Arthur hat eine durchschnittliche Redaktionswertung von 50%
Keine weitere Wertung

Kritik

von Dimitrios Athanassiou
Arthur hat eine Wertung von 50%
Russell Brand und Helen Mirren, das ist mal ein ungewöhnliches Paar. In der Komödie Arthur tun sich beide als kindsköpfiger Playboy und toughes Kindermädchen zusammen, eine Kombination, die eigentlich ordentlich Spaßpotenzial in sich bergen sollte. Leider aber sind die wirklichen Lacher selten. In einer dialoglastigen, wenig originellen Komödie plätschert das Geschehen überwiegend vor sich hin, ohne dass der Wortwitz ernstlich mitzureißen vermag oder Brand die eine oder andere Posse zum Besten gäbe, die wenigstens zum Fremdschämen animieren würde.

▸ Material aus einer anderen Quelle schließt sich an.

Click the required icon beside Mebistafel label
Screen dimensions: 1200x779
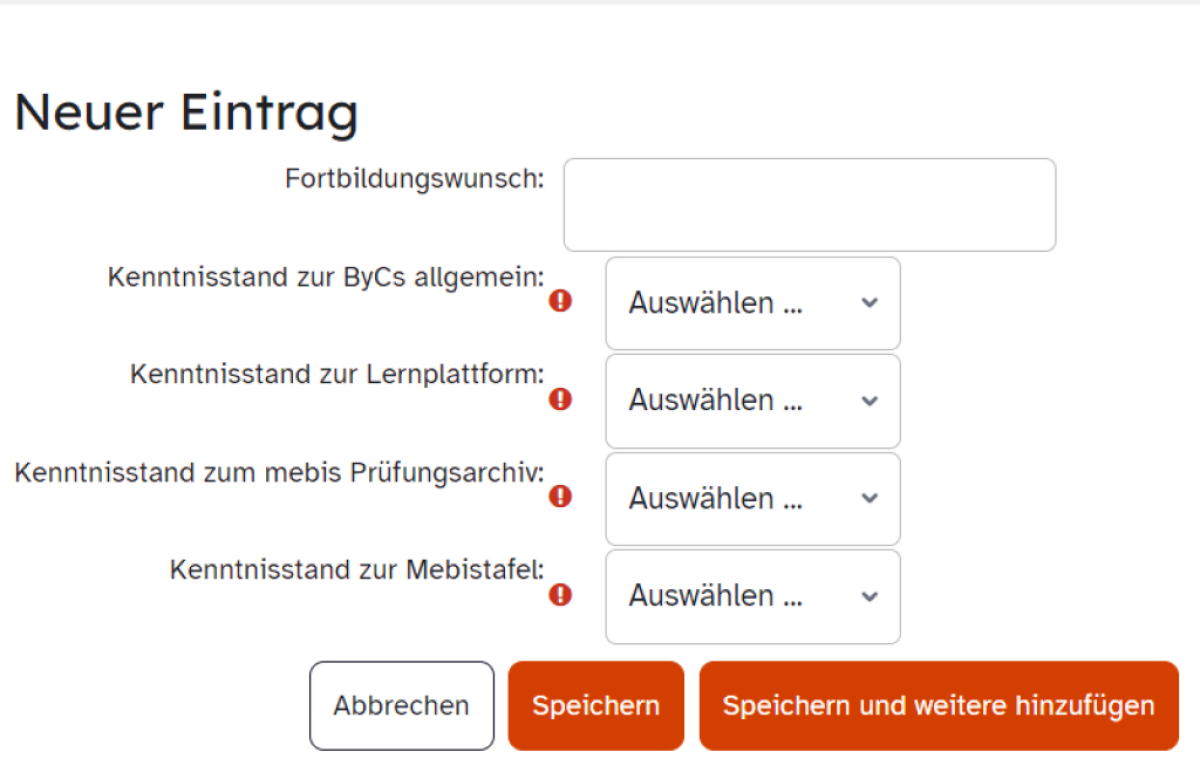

Bild aus Arthur Wenn man sich für den Gang ins Kino nicht auf einen Film einigen kann, wird es meist die Allerweltskomödie, die im Grunde niemandem weh tut, aber auch keinen vom Hocker reißt. In der Neuauflage des gleichnamigen Komödienhits aus dem Jahre 1981, damals mit Dudley Moore, Liza Minelli und John Gielgud, der seinerzeit den Oscar als bester Nebendarsteller erhielt, tummeln sich heute Russell Brand, Helen Mirren, Jennifer Garner und in einer Nebenrolle Nick Nolte.

Brand, gerade wieder aus Männertrip nüchtern geworden, darf prompt wieder eine ähnliche Figur mimen, während Mirren, die zuletzt in R.E.D. Noch Maschinengewehre abfeuern durfte, nun die Rolle der resoluten Nanny Hobson übernimmt, die dem nicht erwachsen werden wollenden Kindskopf Arthur (Russell Brand) bereits ein Leben lang zur Seite steht; stets darum bemüht, dass sein exzessiver Lebensstil nicht allzu viel Schaden anrichtet.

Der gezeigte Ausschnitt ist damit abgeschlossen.